There may be areas you can scrimp and save, but the glass box everything goes in wouldn't be my first choice.

Just my 0.02, maybe someone else will offer a more positive point of view!


----------



## wtac (Mar 17, 2006)

OUCH!!! 

I agree w/Mr Fishes...it'll cheaper to get a new aquarium. The time involved in replacing that pane of glass doesn't make it cost effective. Ideally, all panes should be cut apart and reassembled, especially if the silicone has hardened a bit due to age. For example, a 135gal took me and my assistant 6 hours to cut apart, surface cleaning and prep, taping and reassembly. Not to mention LOTS of razor blades and 2 cans of silicone solvent.

To add, think of 75gal of SW emptying onto the floor...I remember my wife's 20gal that split on the 3rd floor...it reached the basement and had a heck-of-a-time resurfacing the plaster and lathe walls as well as the ceilings and hardwood floors on all levels of the house. 

Peace of mind is well worth the cost of a new aquarium, IMHO.

It would make a great opportunity to do a refurbishing just for the experience .


----------



## nxkev (Jul 17, 2008)

Thank you for your advice guys.
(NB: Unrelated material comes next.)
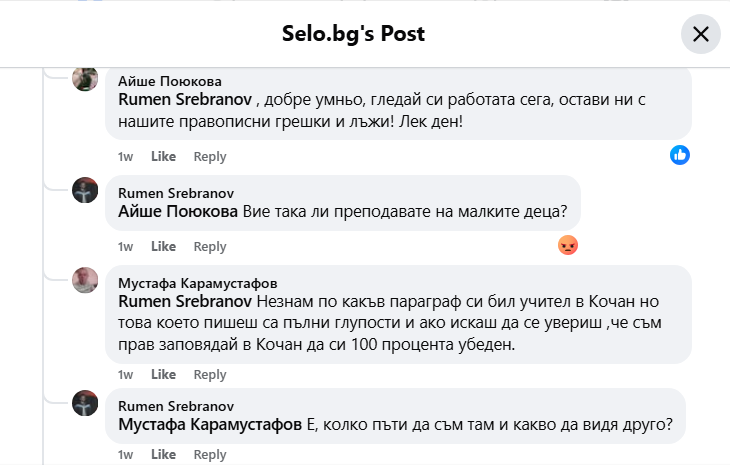Like the last comment by Rumen Srebranov
This screenshot has width=730, height=467.
(x=163, y=455)
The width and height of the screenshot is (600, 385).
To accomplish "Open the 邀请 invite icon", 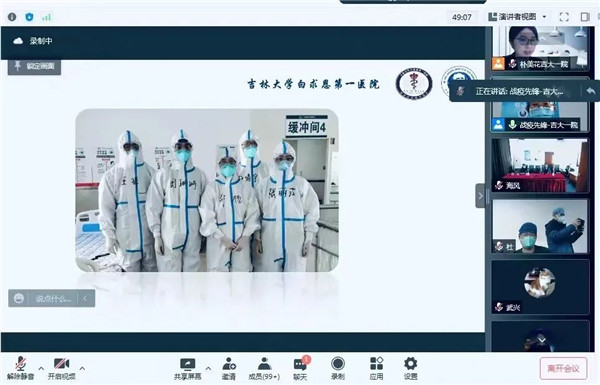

I think I will do what is recommended as fixing it doesn't seem like a very smart option. On top of that, the corners on the front of the tank is actually round. So the entire front and side is one piece and replacing something like that would require a customize pane. Which I assume will cost a lot more. Unless I actually cut 3 pieces to replace it, but by then, I could've made my own tank. 

I am sure refurbishing this would be great experience, but I rather gain more experience in keeping and maintaing a sw tank.


----------



## wtac (Mar 17, 2006)

Ah...now the reason for the bottom eurobracing. To have a piece of glass bent to shape like that will be $$$. In the recycling bin it goes unfortunately, as the front corners of the bottom pane of glass will be rounded.


----------



## Riceburner (Mar 14, 2008)

sell it as a reptile tank.


----------